▶ **TEXT SEGMENT**
━━━━━━
It was probably not the success Chahed had hoped for and expected; four of the 13 members left the commission, accusing Chahed of favouring the Essebsis.

Nevertheless, Essebsi appointed Chahed as prime minister soon after, following the ouster of Habid Essid in a parliamentary vote of no confidence on 30 July 2016. Chahed’s meteoric political rise under the president’s wing would undermine his political credibility for the following years.

‘Chahed is the project of the president; he created him. At the time, Essebsi wanted to get rid of Habib Essid, whose stubbornness started to become more and more annoying to the presidential palace in Carthage. No such risk with a young professor in agricultural economics who knew more about the French woods, where he had taught, then about Tunisian politics,’ the Middle East Eye, a news website, noted.

Yet the desired consensus quickly began to show signs of strain. Chahed found himself reportedly isolated as the relationship with Hafedh Caid Essebsi cracked and his complaints against obstructionists within the government and administration emerged. An outlier, Chahed, showing little patience for the sensitivities within Nidaa Tounes and repeatedly emphasizing that he had to devote all his efforts to his duties as PM, pulled away from the deepening party rivalries and struggled to push through unpopular reforms mostly imposed by the International Monetary Fund (IMF).

“Chahed never really found his place in Nidaa Tounes; he didn’t manage to establish himself,” said Selim Kharrat, executive director at al-Bawsala, a well-known Tunisian civil society organization, in an interview with Middle East Eye.

Radwan Masmoudi, founder and president of the Washington-based Center for the Study of Islam and Democracy, offered Fanack a different explanation. “I think he referred to people who belonged to the old regime as well as ‘lobbies’ or to corrupt business people. This is normal and to be expected during a period of transition from dictatorship to democracy. I think he is trying harder than his predecessors, since the 2014 elections, to go after corruption and corrupt individuals.”

The International Crisis Group confirmed this view in a 2017 report, pointing to ‘the hidden influence of the economic elite’ in Tunisia who are impeding Chahed’s ability to implement necessary reforms.
━━━━━━
▶ **EXTRACTED INFORMATION**
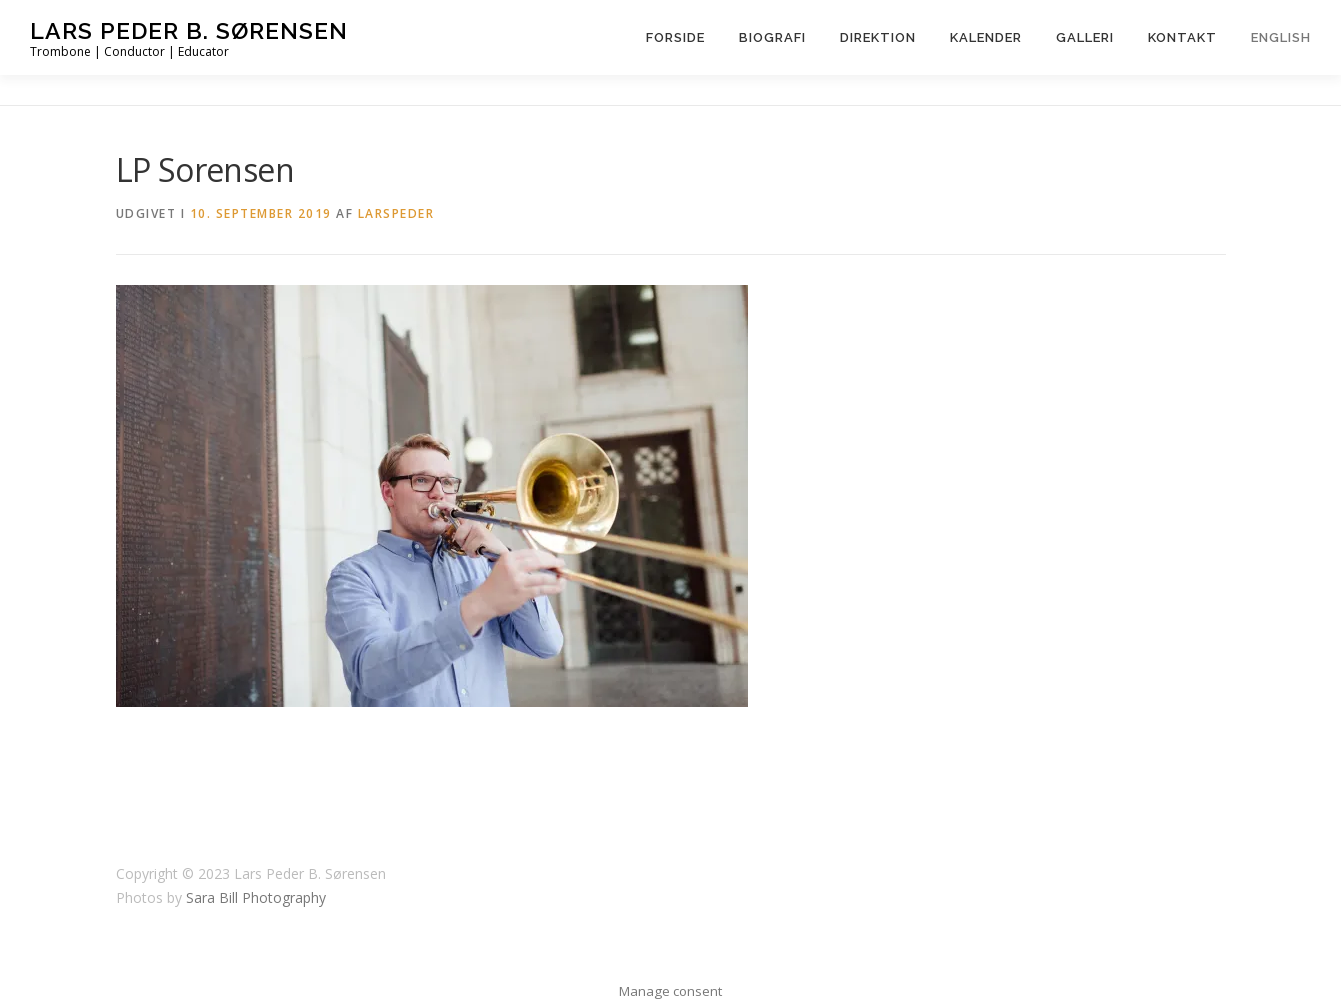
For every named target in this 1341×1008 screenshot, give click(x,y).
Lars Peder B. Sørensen (189, 30)
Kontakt (1182, 37)
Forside (675, 37)
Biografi (772, 37)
━━━━━━
▶ **TASK PROMPT**
Continue the text on Youssef Chahed's time as Tunisia's prime minister, picking up after its final sentence. The lines have no connection to the text about Chahed's political career.

▶ **THE OUTPUT**
Chahed broke ranks in May 2017, launching a ‘war on corruption’. “In the war on corruption, there’s no choice. It’s either corruption or the state. Either corruption or Tunisia,” he said at the time. The ‘war’ started with the arrest of a couple of prominent businessmen and politicians close to Nidaa Tounes and Ennahda, another of the main political parties, among them Chafik Jarraya, an ally of Hafedh Caid Essebsi and an important Nidaa Tounes donor.

It was a bold decision. Shortly before, Maghreb Confidential, a pan-African news site, wrote that several of the influential figures suspected of corruption in the ruling party were preparing to replace the prime minister with one of his ministers, Fadel Abdelkafi.

In terms of marketing, however, the war on corruption was undeniably a big success, whipping up massive popular support and elevating Chahed to the status – albeit short-lived – of a rock star.

Critics, however, described the campaign as merely a way to divert attention from the social unrest in many parts of the country, especially in regions with oilfields such as Tataouine in the south.

Moreover, the appointment of controversial figures from the old regime, the adoption of a reconciliation law granting amnesty to officials accused of corruption during Ben Ali’s rule and the postponement of local elections damaged Chahed’s credibility as a corruption warrior.

Some of his other decisions have also been met with opposition. For example, the dismissal of Abdeljelil Ben Salem, the minister of religious affairs, in November 2016, for making a connection between Wahhabism and terrorism, was criticized as bowing to the will of Saudi Arabia, where Wahhabism is the state religion.

A small number of ‘strategic’ dismissals, commonly supposed to please one or other convenient ally or eliminate enemies, followed. By firing Abid Briki, civil service minister and former official of the powerful national workers union UGTT, in February 2016, Chahed exacerbated the already strained relationship with the unions.

“What makes a good head of government is realism, an excellent sense of priorities, experience and the ability to build a cohesive team,” an eloquent Noureddine Taboubi, leader of the UGTT, said in March 2018. His words reflected general frustration over economic hardships and unfulfilled promises. Chahed acquired an ‘all talk and no action’ reputation. His apparently stubborn determination to implement the IMF reforms ramped up opposition within his own party and from the left-wing parties, which had sided with the unions.

In May 2018, Hafehd Caid Essebsi, concerned that Nidaa Tounes’ poor results in local elections would have severe repercussions for the 2019 elections, urged Chahed, already Tunisia’s longest serving prime minister, to quit, catalyzing an unprecedented government deadlock and the resignation of dozens of Nidaa Tounes parliamentarians. They went on to form ‘the national coalition’, the forerunner of Tahya Tounes.

The ongoing feud between Chahed and the Essebsis boiled over into open warfare. According to the International Crisis Group, the president and leaders of Nidaa Tounes and Ennahda had already reached an agreement to remove Chahed during the summer of 2017.

“It’s a conflict over the upcoming elections,” said political analyst Salaheddine al-Jourchi to French newspaper La Croix. “It is omnipresent in everyone’s interests,” he added, echoing accusations from both within and outside Nidaa Tounes that Chahed is abusing his position to build his own political party.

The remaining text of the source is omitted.